Official arrivals for the season stand at 1.37 million tons, down 3% year on year. But when an estimated 100,000-130,000 tons of unreported rural stockpiles are considered, the underlying balance appears materially stronger, pointing to an effective 4-5% surplus rather than a deficit. With the main crop nearing its end and weaker year-ago benchmarks still ahead, the recent pace could support a firmer mid-crop start and reduce some of the tightness that drove the market higher over the past year, according to X trader @Rebelty_8.
Ecuador
Ecuador adds to that picture. February 2026 exports fell approximately 11% year on year to 40,520 tons, but the decline was less severe than January’s and appears to have been anticipated. More importantly, season-to-date exports are still up roughly 3%, supporting forecasts for 610,000-620,000 tons this season, with some discussion of further upward revisions. Industry expectations cited in the source material include a revised 615,000-ton national output estimate, up from 580,000 tons previously.
Why it Matters
For cocoa markets, this combination suggests the supply recovery is broadening.
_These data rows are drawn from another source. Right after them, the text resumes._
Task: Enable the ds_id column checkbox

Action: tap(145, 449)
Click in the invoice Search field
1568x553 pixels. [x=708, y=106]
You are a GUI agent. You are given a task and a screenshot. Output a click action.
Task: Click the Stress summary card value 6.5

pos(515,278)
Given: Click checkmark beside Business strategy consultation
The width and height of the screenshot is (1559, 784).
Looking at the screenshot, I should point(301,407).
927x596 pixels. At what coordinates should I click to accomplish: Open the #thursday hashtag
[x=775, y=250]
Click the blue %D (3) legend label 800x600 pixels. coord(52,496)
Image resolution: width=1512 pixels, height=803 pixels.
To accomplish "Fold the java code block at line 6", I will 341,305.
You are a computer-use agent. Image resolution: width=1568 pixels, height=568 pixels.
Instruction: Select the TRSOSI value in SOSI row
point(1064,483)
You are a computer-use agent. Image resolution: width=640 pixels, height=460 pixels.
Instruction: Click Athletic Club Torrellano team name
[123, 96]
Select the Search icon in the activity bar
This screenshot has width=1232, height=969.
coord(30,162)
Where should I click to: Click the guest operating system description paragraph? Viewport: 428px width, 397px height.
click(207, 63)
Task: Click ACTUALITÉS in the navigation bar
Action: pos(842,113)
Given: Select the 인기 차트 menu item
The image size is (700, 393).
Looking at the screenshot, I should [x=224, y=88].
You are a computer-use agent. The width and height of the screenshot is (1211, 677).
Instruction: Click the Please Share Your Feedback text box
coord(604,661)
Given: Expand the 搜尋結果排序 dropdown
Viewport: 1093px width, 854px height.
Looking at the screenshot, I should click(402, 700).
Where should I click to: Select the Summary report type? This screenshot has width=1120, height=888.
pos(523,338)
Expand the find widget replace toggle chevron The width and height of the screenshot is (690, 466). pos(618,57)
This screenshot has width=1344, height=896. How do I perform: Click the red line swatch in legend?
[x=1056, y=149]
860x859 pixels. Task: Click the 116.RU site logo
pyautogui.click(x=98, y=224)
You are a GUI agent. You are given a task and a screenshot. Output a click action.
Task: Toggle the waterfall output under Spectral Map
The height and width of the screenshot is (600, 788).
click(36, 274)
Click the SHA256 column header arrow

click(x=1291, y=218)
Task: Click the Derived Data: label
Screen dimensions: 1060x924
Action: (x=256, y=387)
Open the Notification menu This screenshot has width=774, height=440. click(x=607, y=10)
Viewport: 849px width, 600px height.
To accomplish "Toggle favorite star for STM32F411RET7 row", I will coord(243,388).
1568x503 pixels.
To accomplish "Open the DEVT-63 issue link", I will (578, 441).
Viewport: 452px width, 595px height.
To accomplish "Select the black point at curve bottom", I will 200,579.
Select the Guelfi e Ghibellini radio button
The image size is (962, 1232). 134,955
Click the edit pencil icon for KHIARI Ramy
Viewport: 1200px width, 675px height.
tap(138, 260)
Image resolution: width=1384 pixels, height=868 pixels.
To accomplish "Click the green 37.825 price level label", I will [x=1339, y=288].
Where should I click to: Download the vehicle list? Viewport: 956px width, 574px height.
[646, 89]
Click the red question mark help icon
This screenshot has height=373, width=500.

Côte d'Ivoire’s late-season strength and Ecuador’s still-positive cumulative export pace both support the idea that global deficits may ease faster than feared.
For chocolate manufacturers, that could bring some relief after an extended period of supply stress and elevated input costs. It does not eliminate risk, but it may improve procurement visibility and reduce the urgency that has defined recent buying behaviour.
For investors, buyers, and customers, the strategic question is whether this becomes a temporary stabilisation or the start of a more durable surplus cycle. Current projections point to sizeable global surpluses in 2025-26, with some estimates ranging from 287,000 tons to 365,000 tons, and potentially similar conditions in 2026-27. That helps explain why prices have fallen sharply from 2024 highs.